Edit 1: A thought experiment: you build a clock and set it to midnight. You wait for 1 hour, then enter an inverter with the clock, and come out going backwards. You wait for one hour (going backwards in time), looking through the glass and seeing yourself manufacturing the clock (it looks like you are dismantling it). What time does the inverted clock show now? Midnight, or 2pm? I’m not actually sure, and you really need to know that to think through the injury logic!

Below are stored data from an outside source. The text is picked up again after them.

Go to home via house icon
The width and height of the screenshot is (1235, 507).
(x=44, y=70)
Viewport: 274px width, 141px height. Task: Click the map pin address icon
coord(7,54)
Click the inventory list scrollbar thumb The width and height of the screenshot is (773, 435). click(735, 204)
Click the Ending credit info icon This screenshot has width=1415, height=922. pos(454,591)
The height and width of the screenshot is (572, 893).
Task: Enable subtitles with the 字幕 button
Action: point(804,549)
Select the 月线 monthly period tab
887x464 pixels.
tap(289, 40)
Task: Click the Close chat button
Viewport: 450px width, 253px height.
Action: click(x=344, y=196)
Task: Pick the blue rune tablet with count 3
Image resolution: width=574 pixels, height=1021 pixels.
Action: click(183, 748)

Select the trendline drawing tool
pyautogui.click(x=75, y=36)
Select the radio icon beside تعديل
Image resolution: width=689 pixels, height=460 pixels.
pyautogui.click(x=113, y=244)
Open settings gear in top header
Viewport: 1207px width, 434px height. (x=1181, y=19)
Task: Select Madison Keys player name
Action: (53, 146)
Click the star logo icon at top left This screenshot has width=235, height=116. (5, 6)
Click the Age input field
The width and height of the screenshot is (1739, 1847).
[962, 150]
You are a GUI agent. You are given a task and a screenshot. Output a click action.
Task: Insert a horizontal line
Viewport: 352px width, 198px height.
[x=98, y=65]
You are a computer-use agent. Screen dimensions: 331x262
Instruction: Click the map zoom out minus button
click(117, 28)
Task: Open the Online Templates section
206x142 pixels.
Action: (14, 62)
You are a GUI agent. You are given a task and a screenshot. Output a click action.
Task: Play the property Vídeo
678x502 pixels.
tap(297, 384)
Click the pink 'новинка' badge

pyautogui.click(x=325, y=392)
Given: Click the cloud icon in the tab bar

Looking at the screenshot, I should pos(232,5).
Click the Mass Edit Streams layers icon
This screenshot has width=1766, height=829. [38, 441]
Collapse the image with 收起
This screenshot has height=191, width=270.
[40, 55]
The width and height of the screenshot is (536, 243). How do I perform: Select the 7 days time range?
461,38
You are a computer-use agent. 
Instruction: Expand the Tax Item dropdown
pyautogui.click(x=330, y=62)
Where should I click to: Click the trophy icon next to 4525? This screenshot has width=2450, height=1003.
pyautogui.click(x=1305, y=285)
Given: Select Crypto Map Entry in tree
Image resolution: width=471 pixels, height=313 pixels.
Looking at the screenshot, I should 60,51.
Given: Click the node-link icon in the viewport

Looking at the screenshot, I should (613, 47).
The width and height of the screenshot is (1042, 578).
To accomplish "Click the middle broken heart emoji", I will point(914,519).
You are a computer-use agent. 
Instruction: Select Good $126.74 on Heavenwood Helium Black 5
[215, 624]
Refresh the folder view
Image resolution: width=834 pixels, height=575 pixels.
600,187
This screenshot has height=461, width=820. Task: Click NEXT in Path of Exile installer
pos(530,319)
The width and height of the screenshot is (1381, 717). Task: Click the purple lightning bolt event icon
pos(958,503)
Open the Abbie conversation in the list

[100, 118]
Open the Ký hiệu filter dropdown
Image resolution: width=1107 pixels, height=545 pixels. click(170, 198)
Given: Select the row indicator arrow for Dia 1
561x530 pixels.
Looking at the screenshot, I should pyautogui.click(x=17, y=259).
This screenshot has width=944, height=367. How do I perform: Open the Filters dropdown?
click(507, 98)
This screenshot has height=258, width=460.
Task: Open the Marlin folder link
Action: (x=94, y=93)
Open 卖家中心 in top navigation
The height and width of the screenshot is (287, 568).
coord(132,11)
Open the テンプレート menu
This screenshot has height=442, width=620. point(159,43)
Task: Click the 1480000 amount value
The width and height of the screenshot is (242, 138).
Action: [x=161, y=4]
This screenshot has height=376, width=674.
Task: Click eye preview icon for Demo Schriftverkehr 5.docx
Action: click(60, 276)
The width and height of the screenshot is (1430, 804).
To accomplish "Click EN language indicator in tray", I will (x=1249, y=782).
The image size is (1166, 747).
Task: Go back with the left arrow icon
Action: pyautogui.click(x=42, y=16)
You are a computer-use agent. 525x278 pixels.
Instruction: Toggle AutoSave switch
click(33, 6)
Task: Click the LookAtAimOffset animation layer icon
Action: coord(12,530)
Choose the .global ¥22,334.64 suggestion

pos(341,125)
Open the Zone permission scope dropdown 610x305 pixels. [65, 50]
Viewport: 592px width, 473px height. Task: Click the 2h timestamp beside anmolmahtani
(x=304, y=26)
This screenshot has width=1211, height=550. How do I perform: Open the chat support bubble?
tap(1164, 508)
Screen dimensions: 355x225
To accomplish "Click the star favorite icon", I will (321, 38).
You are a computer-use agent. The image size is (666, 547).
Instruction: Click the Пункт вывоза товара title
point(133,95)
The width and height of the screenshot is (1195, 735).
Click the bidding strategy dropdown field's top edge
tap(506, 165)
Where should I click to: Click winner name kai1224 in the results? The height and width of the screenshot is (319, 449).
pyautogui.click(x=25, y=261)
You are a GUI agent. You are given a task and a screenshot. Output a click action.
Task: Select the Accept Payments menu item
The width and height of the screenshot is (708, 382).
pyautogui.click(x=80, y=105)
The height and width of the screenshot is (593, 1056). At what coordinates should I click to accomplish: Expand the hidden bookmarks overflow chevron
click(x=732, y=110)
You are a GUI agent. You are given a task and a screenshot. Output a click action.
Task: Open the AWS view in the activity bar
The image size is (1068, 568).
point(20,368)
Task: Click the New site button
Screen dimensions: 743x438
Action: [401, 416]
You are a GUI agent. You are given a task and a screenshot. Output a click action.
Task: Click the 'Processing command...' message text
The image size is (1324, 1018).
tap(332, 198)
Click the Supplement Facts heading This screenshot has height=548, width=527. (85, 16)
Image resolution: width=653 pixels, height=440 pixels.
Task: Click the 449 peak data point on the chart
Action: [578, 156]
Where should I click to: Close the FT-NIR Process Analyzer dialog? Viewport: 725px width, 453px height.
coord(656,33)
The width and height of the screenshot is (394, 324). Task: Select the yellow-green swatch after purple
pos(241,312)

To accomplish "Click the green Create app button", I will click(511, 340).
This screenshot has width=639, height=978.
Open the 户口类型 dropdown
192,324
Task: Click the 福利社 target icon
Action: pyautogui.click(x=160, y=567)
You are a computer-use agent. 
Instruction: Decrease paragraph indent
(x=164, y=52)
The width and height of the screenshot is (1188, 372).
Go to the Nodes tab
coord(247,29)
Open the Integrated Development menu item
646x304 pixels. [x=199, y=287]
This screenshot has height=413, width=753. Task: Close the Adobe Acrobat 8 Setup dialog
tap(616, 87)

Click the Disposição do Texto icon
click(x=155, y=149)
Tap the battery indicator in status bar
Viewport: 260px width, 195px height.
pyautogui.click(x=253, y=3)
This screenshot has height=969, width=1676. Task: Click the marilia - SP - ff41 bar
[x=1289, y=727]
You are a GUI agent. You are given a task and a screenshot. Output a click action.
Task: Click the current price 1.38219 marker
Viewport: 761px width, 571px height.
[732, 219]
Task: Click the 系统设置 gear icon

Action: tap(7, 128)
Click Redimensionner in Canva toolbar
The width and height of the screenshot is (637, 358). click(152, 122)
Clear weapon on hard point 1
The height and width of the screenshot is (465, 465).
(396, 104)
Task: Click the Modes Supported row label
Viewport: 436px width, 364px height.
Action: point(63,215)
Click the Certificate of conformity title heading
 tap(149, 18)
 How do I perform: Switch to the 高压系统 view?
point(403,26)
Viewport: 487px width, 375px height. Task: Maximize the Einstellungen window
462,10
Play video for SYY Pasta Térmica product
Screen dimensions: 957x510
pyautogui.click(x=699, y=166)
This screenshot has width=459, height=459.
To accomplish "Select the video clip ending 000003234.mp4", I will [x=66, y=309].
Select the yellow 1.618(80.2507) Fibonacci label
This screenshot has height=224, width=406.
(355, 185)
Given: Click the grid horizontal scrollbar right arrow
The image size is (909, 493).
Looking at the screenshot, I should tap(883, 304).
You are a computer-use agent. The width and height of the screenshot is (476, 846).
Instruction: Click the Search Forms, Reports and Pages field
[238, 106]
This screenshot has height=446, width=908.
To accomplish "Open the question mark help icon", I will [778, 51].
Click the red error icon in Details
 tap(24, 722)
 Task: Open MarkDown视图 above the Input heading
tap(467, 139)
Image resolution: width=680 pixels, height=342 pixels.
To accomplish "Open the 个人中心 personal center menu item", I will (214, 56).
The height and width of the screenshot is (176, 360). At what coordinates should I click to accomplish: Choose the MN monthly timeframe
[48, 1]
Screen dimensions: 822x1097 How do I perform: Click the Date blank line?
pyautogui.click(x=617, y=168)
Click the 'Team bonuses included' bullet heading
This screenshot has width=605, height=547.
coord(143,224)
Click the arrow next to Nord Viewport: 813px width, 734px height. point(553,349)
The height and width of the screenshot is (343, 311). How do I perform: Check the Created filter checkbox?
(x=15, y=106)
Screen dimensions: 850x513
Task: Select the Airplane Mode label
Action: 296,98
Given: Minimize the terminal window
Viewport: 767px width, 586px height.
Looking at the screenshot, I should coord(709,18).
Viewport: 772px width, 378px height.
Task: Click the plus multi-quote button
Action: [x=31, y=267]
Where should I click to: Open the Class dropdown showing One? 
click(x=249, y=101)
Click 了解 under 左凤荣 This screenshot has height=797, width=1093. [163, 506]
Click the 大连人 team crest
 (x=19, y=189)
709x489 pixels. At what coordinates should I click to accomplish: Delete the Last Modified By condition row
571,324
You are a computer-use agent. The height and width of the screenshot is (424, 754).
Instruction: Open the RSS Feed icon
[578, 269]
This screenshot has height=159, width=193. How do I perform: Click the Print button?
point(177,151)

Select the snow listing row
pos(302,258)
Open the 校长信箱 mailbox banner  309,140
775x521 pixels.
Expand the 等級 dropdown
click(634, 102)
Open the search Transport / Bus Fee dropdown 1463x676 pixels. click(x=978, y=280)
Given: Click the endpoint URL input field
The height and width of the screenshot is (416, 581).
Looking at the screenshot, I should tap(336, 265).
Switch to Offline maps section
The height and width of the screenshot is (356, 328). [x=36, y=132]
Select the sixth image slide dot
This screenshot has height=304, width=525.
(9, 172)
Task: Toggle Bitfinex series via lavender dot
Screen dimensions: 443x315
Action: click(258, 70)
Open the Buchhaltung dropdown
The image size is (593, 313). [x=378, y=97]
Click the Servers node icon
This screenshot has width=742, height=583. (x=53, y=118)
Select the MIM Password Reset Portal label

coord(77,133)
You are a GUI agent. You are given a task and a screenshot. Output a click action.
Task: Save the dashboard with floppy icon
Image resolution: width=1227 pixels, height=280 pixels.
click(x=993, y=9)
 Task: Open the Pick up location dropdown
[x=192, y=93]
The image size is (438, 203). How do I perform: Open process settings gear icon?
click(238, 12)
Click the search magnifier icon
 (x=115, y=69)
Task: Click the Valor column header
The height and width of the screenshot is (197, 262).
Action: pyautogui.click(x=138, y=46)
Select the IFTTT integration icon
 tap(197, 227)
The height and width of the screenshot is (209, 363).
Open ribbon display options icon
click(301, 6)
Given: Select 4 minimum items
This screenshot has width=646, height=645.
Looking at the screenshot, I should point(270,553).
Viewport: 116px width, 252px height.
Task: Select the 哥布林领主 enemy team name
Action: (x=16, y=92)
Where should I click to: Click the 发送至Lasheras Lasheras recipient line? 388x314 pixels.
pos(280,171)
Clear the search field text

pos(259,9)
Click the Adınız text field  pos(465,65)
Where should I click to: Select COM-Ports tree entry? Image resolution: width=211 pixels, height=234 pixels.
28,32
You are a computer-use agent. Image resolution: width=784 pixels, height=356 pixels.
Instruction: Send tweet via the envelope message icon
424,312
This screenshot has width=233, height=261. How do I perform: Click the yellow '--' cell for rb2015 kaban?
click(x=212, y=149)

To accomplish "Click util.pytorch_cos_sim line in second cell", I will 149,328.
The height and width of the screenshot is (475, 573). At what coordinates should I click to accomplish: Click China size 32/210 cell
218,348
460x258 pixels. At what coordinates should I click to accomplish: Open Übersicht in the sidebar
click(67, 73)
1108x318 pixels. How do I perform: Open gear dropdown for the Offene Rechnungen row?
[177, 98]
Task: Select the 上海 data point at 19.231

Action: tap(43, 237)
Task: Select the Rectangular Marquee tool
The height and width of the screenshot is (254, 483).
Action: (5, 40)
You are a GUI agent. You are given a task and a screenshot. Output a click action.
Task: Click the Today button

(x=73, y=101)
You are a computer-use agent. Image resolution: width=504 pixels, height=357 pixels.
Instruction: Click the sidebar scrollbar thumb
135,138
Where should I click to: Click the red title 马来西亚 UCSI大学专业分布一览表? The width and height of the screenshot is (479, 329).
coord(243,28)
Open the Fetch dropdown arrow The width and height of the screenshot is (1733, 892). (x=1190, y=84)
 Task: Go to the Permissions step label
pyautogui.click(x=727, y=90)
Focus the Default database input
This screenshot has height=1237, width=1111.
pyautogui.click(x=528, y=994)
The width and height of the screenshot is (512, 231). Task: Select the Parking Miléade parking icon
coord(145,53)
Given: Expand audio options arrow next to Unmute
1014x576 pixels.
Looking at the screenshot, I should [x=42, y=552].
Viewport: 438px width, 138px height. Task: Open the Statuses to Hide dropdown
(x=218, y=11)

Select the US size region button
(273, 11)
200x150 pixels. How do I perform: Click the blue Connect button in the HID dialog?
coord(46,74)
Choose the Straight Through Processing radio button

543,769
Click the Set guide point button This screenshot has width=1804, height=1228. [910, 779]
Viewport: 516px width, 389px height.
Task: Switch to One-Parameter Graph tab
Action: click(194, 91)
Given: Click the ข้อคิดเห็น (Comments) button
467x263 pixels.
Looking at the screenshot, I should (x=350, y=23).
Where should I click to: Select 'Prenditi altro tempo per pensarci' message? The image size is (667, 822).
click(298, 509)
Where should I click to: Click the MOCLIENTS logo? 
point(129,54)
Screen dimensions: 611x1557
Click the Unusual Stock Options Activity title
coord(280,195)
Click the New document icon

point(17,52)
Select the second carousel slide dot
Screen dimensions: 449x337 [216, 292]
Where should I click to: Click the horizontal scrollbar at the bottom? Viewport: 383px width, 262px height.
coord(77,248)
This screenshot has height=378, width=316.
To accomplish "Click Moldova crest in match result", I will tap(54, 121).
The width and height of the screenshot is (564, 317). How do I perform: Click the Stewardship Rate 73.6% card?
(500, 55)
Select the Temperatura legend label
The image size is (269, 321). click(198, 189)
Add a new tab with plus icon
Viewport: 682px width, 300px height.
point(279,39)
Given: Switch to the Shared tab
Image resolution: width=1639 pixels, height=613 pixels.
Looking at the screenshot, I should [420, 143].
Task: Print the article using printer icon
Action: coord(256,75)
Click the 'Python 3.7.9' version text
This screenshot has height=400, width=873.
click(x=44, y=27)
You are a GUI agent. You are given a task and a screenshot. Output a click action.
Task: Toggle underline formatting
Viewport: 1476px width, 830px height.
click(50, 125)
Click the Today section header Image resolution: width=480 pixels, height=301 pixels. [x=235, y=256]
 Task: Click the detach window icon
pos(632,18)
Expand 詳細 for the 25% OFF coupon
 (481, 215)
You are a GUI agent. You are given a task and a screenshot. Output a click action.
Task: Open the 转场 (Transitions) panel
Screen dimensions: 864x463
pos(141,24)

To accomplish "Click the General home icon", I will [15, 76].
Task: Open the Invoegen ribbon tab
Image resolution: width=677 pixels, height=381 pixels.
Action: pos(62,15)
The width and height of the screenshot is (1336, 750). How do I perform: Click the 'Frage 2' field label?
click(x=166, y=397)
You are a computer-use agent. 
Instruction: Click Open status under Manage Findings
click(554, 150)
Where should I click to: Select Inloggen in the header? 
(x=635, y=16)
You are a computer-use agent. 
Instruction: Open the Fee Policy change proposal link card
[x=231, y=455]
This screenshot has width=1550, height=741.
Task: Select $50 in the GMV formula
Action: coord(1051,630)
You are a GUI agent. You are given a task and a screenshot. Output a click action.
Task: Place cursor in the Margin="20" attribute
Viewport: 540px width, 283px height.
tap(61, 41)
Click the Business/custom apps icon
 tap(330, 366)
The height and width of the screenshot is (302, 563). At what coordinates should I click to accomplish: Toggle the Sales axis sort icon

In the final battle, there’s some complicated stuff with Neil. The protagonist needs to get through a gate; on the other side he sees the dead body of someone with a blue arm-band and that orange ‘tag’. That person then gets un-shot… and turns out to be Neil, who understood how this all worked and travelled back there to make sure the door got opened, even though he knew he would die. The only part I don’t understand here is the mechanics of opening the door for the protagonist… if he’s travelling backwards, does that mean he did it by closing the door?!

Biology/Chemistry/Physics

There are some questions about exactly what does and doesn’t work when you’re inverted. It’s shown that you can’t breathe normal air – they say something like ‘the lung’s valves don’t work’? That seems odd though, what about your heart’s valves? I would presume the action of breathing increases entropy; if you try to do it with non-inverted air, I guess that’s a contradiction in chemistry/entropy, so that’s fair enough. Heart valves are fine because your blood is also inverted!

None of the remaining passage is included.